_Task requirements:_
Write out every line from the listing below where the string "computer" is found.

_Source material:_

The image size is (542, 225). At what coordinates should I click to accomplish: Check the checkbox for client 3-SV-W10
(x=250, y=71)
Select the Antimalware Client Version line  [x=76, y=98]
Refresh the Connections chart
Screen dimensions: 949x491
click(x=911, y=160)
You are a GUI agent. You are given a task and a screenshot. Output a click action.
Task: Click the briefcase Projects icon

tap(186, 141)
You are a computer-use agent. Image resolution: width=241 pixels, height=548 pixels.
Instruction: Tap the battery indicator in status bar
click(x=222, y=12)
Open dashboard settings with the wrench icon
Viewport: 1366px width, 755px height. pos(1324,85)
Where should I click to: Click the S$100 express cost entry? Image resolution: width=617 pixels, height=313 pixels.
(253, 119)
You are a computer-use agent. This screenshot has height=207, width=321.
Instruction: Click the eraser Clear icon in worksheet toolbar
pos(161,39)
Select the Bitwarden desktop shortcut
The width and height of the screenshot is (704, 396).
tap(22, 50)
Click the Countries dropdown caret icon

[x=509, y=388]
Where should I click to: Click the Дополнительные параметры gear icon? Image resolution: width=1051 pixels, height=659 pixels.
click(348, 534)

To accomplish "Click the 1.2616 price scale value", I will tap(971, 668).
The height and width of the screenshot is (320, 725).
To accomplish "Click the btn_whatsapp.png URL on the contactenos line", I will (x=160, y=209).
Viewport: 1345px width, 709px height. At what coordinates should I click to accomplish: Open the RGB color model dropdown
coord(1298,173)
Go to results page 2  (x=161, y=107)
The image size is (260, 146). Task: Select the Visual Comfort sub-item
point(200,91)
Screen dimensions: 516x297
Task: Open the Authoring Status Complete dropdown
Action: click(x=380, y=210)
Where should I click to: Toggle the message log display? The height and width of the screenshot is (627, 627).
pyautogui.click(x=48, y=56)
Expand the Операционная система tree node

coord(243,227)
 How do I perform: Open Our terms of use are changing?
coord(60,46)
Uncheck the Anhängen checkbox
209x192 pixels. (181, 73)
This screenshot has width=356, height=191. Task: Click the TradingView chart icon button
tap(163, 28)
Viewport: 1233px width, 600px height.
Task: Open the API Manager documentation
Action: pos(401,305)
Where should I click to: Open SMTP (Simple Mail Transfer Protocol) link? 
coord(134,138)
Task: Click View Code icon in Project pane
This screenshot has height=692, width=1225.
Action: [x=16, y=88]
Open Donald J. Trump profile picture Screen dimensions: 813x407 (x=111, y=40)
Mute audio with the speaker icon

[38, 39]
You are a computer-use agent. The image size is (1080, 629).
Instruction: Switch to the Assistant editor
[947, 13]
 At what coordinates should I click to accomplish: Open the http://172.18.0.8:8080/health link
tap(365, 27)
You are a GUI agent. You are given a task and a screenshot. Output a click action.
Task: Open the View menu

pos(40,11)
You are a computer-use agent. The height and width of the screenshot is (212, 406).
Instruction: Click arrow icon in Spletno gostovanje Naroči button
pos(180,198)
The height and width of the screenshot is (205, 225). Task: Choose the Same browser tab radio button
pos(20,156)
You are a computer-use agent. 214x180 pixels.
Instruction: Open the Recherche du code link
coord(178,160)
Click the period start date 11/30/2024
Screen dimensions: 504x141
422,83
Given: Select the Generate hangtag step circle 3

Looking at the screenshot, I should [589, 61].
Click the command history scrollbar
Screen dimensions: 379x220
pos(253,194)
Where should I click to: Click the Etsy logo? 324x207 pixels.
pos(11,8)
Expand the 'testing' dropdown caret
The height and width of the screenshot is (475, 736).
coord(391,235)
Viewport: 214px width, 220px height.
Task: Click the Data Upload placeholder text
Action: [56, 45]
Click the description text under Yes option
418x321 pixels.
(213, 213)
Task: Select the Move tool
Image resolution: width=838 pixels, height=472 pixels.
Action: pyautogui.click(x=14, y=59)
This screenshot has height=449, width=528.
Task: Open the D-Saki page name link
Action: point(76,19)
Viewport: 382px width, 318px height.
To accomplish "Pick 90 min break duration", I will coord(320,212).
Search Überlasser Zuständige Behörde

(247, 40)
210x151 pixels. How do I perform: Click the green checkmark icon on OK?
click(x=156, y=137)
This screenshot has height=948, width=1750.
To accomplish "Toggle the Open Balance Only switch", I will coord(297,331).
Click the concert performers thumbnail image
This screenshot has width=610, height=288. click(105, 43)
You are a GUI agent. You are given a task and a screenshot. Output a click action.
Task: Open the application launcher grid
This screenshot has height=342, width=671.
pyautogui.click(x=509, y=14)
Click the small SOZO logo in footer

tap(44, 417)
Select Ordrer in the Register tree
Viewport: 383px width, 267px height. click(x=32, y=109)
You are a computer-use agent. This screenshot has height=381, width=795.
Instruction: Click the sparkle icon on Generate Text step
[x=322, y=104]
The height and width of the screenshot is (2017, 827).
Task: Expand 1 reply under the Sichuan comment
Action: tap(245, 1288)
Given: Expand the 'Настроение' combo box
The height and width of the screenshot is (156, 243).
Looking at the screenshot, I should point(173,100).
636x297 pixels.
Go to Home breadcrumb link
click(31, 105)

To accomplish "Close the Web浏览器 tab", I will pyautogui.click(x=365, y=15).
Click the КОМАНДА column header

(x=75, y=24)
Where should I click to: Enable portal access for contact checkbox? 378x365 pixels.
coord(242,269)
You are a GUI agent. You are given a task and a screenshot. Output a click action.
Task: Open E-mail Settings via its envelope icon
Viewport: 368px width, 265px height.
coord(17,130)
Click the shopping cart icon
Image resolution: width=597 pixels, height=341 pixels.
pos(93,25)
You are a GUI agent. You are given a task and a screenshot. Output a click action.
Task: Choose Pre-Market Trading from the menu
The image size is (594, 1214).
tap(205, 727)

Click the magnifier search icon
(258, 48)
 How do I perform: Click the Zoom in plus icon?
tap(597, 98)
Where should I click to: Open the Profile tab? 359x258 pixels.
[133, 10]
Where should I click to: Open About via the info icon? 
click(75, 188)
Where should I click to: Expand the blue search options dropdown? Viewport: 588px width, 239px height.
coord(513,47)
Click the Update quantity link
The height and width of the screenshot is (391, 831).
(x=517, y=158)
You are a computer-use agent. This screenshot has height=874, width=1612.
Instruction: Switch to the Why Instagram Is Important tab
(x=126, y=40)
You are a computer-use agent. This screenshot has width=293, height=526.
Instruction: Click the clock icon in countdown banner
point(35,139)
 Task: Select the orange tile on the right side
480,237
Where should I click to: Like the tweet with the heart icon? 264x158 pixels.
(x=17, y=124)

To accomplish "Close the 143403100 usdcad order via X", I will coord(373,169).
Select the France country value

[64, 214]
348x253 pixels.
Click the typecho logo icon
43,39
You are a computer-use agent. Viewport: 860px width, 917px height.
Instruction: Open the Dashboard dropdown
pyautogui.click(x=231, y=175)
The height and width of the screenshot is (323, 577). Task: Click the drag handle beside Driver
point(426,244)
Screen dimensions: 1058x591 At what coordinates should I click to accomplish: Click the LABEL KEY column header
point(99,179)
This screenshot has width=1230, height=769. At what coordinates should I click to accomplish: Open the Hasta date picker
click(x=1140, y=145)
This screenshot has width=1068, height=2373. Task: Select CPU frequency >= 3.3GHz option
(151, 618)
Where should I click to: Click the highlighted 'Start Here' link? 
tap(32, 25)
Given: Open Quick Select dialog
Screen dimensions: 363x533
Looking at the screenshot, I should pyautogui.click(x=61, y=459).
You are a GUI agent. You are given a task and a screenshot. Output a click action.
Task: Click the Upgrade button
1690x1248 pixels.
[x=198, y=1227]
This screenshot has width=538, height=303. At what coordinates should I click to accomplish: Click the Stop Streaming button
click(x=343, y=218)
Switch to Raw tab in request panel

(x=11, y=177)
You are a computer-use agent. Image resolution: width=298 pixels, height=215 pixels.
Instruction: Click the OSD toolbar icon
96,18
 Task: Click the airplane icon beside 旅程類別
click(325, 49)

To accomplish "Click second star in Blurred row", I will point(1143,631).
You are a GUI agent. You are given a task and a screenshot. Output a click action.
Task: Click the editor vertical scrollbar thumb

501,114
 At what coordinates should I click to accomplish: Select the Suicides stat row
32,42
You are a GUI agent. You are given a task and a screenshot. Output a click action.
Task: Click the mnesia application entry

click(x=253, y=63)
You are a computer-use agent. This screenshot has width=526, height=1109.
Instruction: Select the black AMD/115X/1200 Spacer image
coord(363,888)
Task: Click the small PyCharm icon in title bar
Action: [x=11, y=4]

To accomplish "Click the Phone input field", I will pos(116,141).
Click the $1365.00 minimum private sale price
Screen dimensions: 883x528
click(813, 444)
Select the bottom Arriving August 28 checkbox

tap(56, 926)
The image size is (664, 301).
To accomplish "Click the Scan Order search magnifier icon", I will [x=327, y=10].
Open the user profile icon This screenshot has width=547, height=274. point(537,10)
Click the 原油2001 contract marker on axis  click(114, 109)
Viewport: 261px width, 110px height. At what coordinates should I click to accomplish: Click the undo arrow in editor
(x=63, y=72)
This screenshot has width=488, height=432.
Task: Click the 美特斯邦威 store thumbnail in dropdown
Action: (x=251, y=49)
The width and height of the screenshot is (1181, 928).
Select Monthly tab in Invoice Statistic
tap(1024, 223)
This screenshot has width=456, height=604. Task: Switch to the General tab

_Written response:_
You are a computer-use agent. Image resolution: width=241 pixels, height=548 pixels.
You are a computer-use agent. This screenshot has height=207, width=321.
You are a computer-use agent. The image size is (1080, 629).
You are a computer-use agent. The height and width of the screenshot is (212, 406).
You are a computer-use agent. 214x180 pixels.
You are a computer-use agent. This screenshot has height=381, width=795.
You are a computer-use agent. This screenshot has height=874, width=1612.
You are a computer-use agent. This screenshot has width=293, height=526.
You are a computer-use agent. Viewport: 860px width, 917px height.
You are a computer-use agent. Image resolution: width=298 pixels, height=215 pixels.
You are a computer-use agent. This screenshot has width=526, height=1109.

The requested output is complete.